The ngrok signature webhook verification feature allows ngrok to assert that requests from your HostedHooks webhook are the only traffic allowed to make calls to your localhost app. Note: This ngrok feature is limited to 500 validations per month on free ngrok accounts. For unlimited, upgrade to Pro or Enterprise. This is a quick step to add extra protection to your application.
  1. Access the HostedHooks Dashboard, click Apps on the left menu, and then click your app tile.
  2. On the app page, click View in the Subscribers section and click View in the Endpoints section.
  3. On the Endpoint page, click Reveal in the Signing Secret field and copy the value that appears.

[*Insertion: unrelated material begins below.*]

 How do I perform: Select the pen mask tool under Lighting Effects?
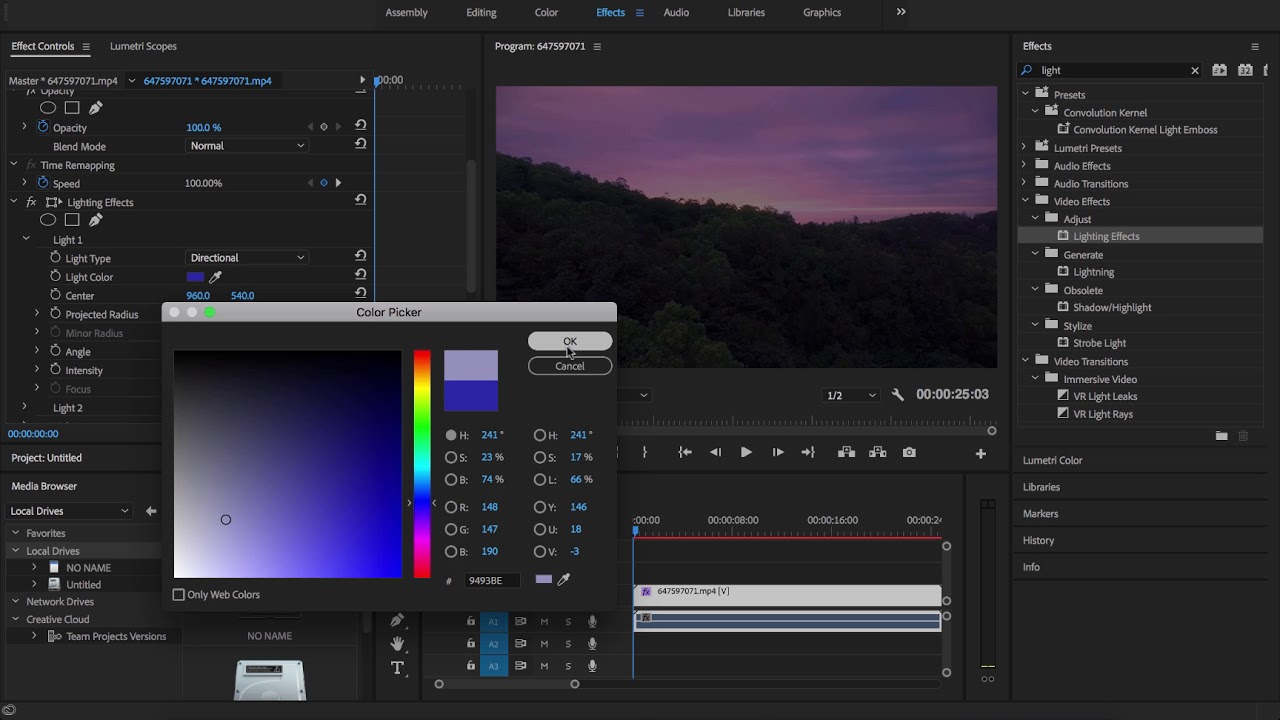pos(96,220)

  4. Create a traffic policy file named hostedhooks_policy.yml, replacing {app sign secret} with the value you copied before: 
    on_http_request:
  - name: "Verify HostedHooks requests"
    actions:
      - type: verify-webhook
        config:
          provider: "hostedhooks"
          secret: "{app sign secret}"
  5. Restart your ngrok agent by running the command: 
    ngrok http 3000 --traffic-policy-file hostedhooks_policy.yml
  6. Post a new message to the message endpoint of HostedHooks by following the same procedure as the Run Webhooks with HostedHooks and ngrok section. Tip: Modify the value of the event_id field in the JSON body. This value must be unique per app.
Verify that your local application receives the request and logs information to the terminal.